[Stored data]
__________________________________________________

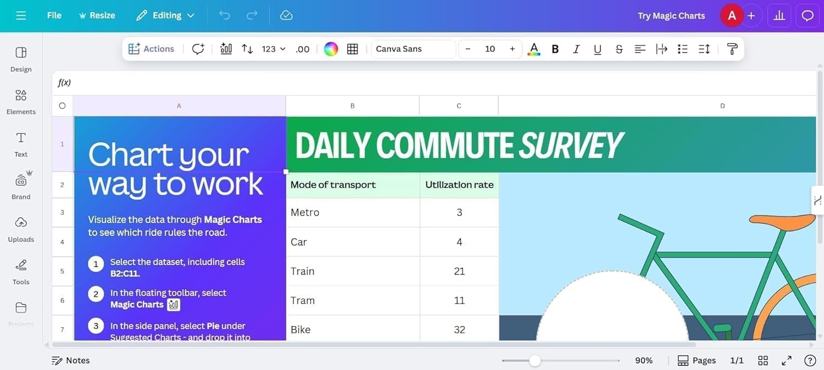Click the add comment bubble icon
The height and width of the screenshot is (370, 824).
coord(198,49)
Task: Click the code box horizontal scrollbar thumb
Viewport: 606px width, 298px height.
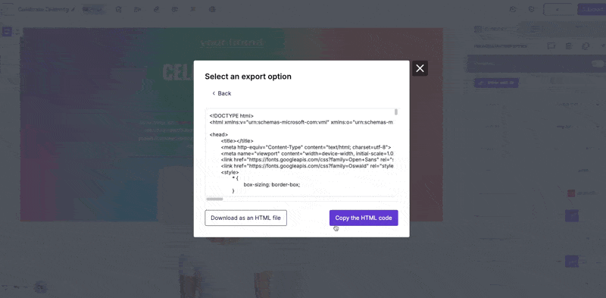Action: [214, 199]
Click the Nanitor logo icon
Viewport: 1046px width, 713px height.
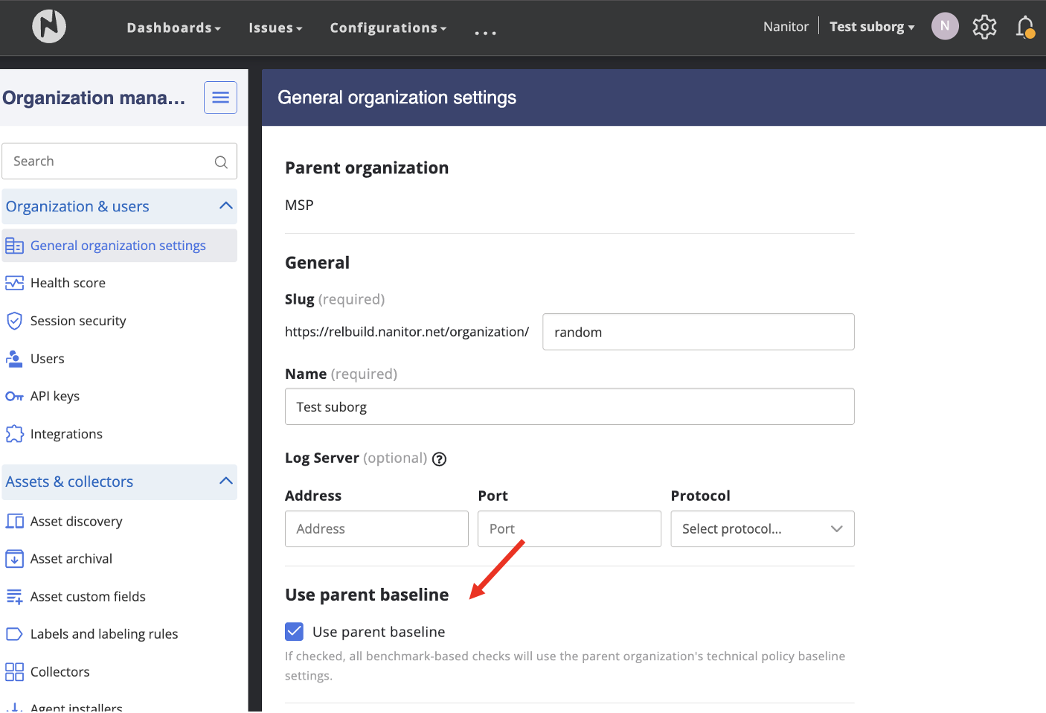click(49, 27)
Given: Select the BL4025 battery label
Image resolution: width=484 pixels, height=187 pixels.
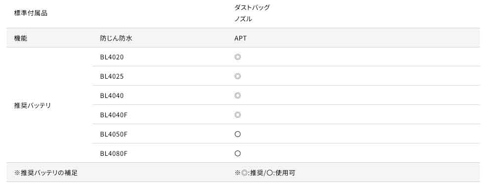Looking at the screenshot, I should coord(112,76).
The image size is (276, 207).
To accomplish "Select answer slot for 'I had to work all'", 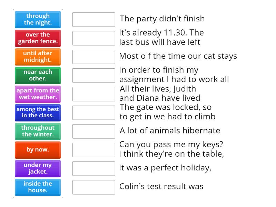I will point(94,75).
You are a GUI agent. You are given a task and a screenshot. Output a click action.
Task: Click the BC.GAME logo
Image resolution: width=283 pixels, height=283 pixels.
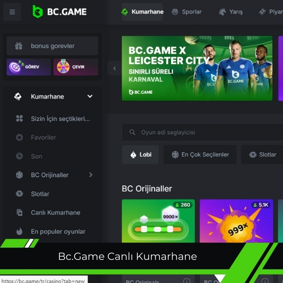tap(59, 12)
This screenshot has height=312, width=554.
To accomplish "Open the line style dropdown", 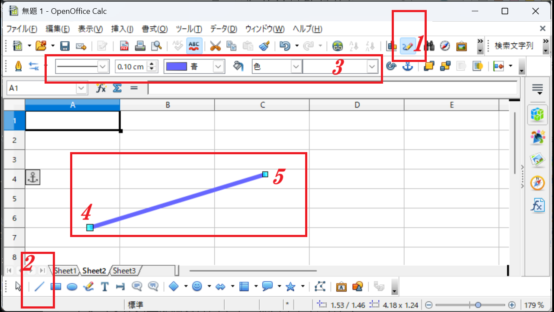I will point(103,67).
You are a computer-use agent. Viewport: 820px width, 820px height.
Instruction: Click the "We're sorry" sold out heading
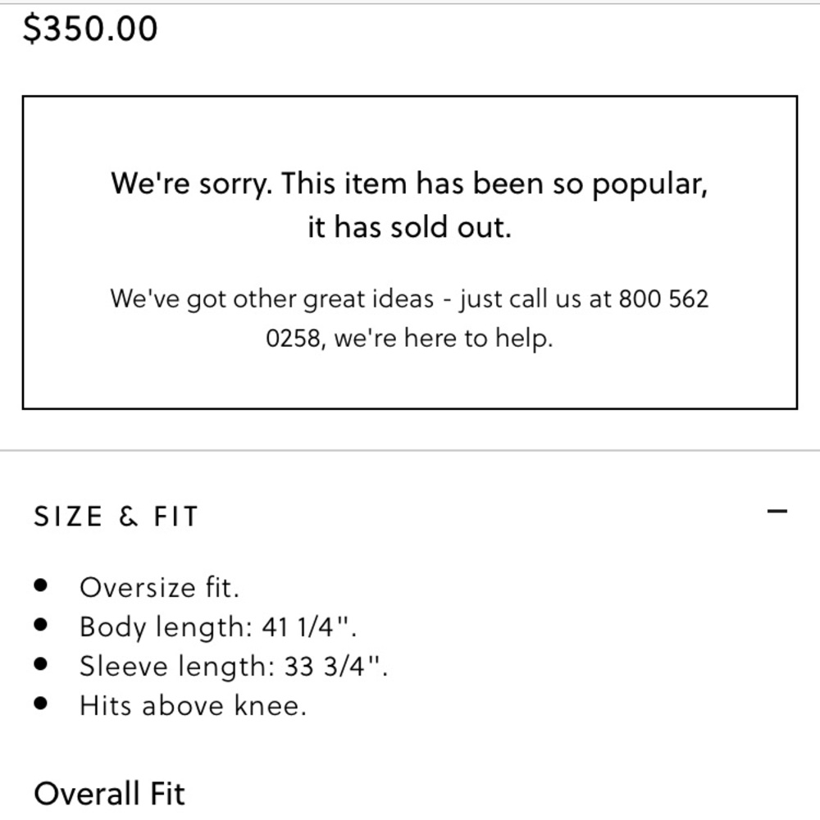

__________________________________________________

> [Your objective] Look through the entries above and report each line where the string "logo" occurs.

> [Response box]
Click the Nanitor logo icon
Task: Click the BC.GAME logo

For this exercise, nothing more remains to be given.